2. The Name of the Star by Maureen Johnson – I read this last year, but I definitely need to read it again before I read The Madness Underneath. I’ve forgotten who most of the people are, which isn’t good. I do remember that this was an amazing book, so reading it again will be fun.

3. Lola and the Boy Next Door by Stephanie Perkins – Another prize from the book signing that is sitting here begging to be read. I’m getting to them, I swear!

4. Fire by Kristin Cashore – I stumbled across this book by accident at a bargain store and have yet to read it. I really enjoyed the first book in this series (Graceling). I just wish I could get around to reading this one. Which leads me to . . .

5. Bitterblue by Kristin Cashore – Only if I can find this one. The third book in this series is proving to be elusive. I haven’t seen it in a bookstore yet and there’s a wait at the library.

6. Scarlet by A.C. Gaughen – I found this one at my local used bookstore.
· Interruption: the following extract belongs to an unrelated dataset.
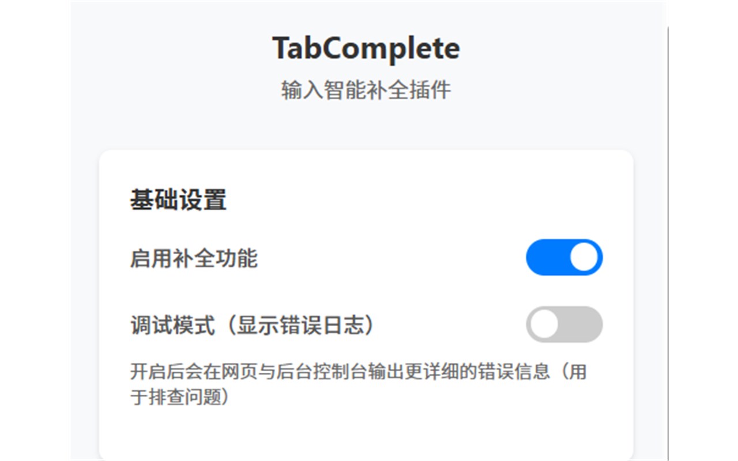Click the 启用补全功能 label text
This screenshot has height=461, width=738.
[x=194, y=259]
The premise sounds interesting – what would have happened had one of Robin Hood’s “Merry Men” actually been a girl in disguise? Sounds like a good kick-ass heroine to me!

7. The Perks of Being a Wallflower by Stephen Chbosky – After finally seeing the movie, I really want to re-read this one again. Seriously, that movie was so good!

8. The Belgariad by David Eddings – So this is actually five books, but I’m only going to count it as one. The podcast that I co-host, Bibliophiles Anonymous, is doing a tribute to David Eddings to celebrate the anniversary of the publication of the first book in the series, Pawn of Prophesy. I love these books, so this should be fun.

9. A Discovery of Witches by Deborah Harkness – This is the April book club book at the Mallorean Tavern. I’ve heard good things about it, so I’m really looking forward to reading it.

10. Paper Towns by John Green – I absolutely love this book and it’s been a while since I read it. I desperately need to carve out some time for a re-read.

So that’s my to-read list for Spring. What’s yours?